Amiloride sensitivity of truncated MCa_UF peptide cell entry. A, representative FACS analyses of the effect of 5 mm amiloride on MCa_UF1–33-C-Cy5 (upper left), MCa_UF1–15-C-Cy5 (upper right), MCa_UF20–33-C-Cy5 (lower left), and MCa_UF18–33-C-Cy5 (lower right) entries. Numbers in red represent average decrease or increase in peptide entry upon amiloride treatment. Cells were treated for 2 h with 3 μm peptide concentration with or without 5 mm amiloride. a.u., arbitrary unit. B, average effect of amiloride on mean cell entry of the truncated peptides. Positive values reflect increase in cell entries, whereas negative values indicate reduction in cell penetration.

FIGURE 6.

Dose-dependent cell penetration of truncated MCaUF peptides. A, representative example of the dose-dependent cell penetration of MCa_UF8–33-C-Cy5 in CHO cells as analyzed by FACS. The peptide was incubated for 2 h with the cells before analyses. There was no saturation of cell entry for a concentration up to 33 μm. B, dose-dependent cell penetration of N-terminal truncated MCa_UF peptides compared with MCa_UF1–33-C-Cy5 (open circles, dotted line). a.u., arbitrary unit.
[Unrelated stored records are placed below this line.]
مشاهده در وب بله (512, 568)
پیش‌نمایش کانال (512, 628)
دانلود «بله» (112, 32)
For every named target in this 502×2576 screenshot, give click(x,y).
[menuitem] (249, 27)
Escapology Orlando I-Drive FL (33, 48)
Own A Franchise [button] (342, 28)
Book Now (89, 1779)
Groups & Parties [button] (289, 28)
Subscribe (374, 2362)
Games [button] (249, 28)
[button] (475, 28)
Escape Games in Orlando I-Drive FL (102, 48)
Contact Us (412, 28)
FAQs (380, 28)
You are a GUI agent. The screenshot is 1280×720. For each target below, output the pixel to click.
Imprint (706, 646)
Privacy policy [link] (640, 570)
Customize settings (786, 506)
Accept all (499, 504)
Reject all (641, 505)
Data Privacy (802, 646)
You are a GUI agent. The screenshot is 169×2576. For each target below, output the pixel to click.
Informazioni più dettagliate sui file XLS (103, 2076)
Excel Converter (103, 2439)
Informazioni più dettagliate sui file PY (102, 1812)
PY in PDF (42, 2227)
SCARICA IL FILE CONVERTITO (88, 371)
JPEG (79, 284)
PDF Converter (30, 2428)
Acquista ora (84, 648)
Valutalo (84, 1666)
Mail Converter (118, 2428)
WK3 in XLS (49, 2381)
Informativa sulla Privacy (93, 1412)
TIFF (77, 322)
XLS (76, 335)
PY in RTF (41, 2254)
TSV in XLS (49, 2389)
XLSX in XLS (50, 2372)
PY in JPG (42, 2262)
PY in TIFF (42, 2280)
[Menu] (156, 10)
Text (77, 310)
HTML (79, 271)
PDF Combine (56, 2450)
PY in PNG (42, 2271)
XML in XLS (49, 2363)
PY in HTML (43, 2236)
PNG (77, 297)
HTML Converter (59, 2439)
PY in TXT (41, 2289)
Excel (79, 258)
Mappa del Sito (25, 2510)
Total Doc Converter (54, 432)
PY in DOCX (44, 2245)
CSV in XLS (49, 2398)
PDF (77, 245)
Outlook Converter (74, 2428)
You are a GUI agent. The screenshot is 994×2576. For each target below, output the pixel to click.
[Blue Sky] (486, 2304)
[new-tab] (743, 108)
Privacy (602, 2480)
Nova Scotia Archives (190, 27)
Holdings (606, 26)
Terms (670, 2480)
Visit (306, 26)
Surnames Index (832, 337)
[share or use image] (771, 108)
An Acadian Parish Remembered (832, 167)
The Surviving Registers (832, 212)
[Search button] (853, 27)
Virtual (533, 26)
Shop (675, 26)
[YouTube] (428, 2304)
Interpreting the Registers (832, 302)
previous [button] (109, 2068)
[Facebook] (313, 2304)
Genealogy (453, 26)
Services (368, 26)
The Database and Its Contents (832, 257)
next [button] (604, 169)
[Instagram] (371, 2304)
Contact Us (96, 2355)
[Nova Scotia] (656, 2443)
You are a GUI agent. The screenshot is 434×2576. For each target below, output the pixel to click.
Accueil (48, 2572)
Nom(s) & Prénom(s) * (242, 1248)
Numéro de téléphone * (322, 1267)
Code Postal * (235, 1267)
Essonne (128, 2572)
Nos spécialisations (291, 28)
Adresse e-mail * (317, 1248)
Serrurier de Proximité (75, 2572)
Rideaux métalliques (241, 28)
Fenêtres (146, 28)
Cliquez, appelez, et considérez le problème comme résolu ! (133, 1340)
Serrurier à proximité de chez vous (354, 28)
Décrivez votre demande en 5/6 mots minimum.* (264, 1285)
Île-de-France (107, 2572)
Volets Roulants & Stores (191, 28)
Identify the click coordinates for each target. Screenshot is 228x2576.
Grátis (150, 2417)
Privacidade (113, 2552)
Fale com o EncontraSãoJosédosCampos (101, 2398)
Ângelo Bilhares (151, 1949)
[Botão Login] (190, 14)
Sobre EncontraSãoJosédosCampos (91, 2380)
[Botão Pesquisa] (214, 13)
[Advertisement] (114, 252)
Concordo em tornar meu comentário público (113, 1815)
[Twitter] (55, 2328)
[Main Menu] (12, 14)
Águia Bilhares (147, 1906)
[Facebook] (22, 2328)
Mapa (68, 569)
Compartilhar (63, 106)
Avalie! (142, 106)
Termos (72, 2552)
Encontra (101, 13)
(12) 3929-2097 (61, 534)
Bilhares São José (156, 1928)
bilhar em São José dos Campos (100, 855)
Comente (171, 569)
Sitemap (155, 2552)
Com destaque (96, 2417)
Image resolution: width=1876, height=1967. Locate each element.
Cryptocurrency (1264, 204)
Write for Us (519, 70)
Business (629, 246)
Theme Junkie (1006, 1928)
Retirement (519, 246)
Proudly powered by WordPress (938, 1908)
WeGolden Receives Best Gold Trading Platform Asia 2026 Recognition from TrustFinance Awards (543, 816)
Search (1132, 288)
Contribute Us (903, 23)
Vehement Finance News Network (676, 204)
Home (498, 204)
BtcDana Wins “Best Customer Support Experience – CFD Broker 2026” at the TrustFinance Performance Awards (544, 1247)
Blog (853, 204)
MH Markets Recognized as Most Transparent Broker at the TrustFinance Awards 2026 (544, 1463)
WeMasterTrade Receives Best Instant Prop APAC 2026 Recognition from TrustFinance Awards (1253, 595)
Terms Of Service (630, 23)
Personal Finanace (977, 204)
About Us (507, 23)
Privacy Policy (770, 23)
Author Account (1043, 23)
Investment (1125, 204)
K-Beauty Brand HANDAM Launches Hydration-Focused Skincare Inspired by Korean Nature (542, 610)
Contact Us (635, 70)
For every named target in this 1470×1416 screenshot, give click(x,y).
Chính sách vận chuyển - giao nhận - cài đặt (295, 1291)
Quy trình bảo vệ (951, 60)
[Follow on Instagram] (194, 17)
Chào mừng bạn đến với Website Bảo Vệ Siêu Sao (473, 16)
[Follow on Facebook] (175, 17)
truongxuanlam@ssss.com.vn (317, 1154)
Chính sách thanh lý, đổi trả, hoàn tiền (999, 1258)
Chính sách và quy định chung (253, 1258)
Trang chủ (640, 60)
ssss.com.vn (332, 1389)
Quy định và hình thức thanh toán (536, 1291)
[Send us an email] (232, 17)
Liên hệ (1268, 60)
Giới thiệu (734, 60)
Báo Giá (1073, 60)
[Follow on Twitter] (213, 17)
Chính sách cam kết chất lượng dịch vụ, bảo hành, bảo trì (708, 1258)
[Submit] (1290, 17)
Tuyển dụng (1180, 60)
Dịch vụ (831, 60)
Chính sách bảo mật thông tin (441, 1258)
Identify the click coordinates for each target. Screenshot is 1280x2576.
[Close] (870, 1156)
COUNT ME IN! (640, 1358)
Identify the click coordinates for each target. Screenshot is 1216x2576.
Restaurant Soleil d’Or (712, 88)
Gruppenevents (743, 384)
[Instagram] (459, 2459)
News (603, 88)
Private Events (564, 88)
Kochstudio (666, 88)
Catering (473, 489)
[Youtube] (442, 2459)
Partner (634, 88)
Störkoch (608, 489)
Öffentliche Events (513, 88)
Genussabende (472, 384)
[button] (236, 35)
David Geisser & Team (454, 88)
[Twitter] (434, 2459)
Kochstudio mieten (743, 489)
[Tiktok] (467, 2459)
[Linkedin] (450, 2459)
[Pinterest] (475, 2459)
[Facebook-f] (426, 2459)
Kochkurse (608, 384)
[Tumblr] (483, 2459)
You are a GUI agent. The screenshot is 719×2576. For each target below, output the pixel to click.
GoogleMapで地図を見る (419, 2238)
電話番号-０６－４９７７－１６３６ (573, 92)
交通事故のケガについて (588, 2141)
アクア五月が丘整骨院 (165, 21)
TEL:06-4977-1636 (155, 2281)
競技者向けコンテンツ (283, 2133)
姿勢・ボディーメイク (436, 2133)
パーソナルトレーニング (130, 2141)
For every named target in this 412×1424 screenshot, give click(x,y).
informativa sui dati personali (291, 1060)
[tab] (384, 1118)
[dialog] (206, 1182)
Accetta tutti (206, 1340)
C, dose-dependent cell penetration of C-terminal truncated MCa_UF peptides. D, dose-dependent cell penetration of N- and C-terminal truncated MCa_UF peptides. Note the increase in scale for the penetration of these two peptides.

FIGURE 7.

Lack of pharmacological effects of the truncated peptides and reduced cell toxicity. A, effect of MCa_F, MCa_UF1–33, and truncated MCa_UF peptides on [³H]ryanodine binding. Data are expressed as -fold increase in binding induced by the peptides. B, effect of 1 and 10 μm MCa_UF1–33 and truncated MCa_UF peptides on CHO cell viability. Peptides were incubated for 24 h with the cells in vitro.